Now clearly, storm water infrastructure development is not directly equivalent to the telecommunications industry, but it seems that the trend of technical support following the spread of innovation should still be applicable. This is not the only example of failed pervious pavement in my community, prompting me to wonder why the operation and maintenance hasn’t followed the material’s initial adoption. A couple answers spring to mind:
First of all, the implementation of storm water BMPs is not solely beholden to the consumer market. Regulatory drivers encourage the use of certain techniques over others in pursuit of public water quality goals, and local storm water agencies direct developers in their implementation. This is rightly so, but while my gym utilized pervious concrete to help satisfy their permitting requirements, they were not compelled or sufficiently incentivized to purchase the $150,000 regenerative air sweeper truck recommended for routine maintenance. This seems a clear disconnect (and an opportunity for someone with a CDL and a very large garage).

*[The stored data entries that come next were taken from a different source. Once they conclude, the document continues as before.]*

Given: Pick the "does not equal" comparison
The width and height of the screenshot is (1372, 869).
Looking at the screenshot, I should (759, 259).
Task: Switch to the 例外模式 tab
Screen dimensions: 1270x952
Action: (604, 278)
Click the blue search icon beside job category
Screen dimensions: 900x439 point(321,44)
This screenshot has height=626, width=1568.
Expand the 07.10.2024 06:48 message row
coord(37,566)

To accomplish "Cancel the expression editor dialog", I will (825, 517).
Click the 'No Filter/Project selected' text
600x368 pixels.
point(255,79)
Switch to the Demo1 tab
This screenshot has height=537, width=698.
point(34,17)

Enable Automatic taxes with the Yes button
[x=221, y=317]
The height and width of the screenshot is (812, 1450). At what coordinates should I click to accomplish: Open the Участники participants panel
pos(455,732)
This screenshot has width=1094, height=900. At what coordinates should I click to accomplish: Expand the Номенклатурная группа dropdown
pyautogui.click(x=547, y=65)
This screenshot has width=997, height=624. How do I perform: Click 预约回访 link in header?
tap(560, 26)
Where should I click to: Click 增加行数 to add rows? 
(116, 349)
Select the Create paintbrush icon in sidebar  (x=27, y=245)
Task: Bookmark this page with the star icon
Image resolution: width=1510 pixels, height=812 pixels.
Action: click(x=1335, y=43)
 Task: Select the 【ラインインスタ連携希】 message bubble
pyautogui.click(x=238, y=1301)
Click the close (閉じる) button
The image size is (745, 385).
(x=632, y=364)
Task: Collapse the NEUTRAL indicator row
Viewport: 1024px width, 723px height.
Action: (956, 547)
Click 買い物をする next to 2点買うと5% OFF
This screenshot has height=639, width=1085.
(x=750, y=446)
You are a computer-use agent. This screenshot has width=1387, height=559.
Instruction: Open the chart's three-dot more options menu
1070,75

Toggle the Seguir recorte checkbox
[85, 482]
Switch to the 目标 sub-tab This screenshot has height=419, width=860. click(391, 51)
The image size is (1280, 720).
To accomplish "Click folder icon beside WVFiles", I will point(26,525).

Secondly, these BMPs are owned by a relatively small group and go largely unnoticed by the general public. Even though pervious concrete has been in use within the US since the 1970s, and despite the spread of LID techniques generally, the public at large has not contributed to the customer feedback loop that demands improvements to more common innovations. And while very good research has been done on the effectiveness of pervious pavement, this has largely focused on the installation techniques and the water quality benefits of the material. Recent studies by Washington State University have reported on system maintenance, and the Oregon Department of Transportation’s Stormwater Technology Testing Center will be determining BMP lifecycle costs, so perhaps the focus is starting to shift. Despite public outreach campaigns (and my own staunch opinion), storm water BMPs simply aren’t perceived to be as sexy as a Bluetooth speaker that checks your email and makes coffee.
While my comparison has its limitations, one thing is clear: we would not expect a cell phone to last in society if its maintenance plan consisted of replacing it at twice the initial cost.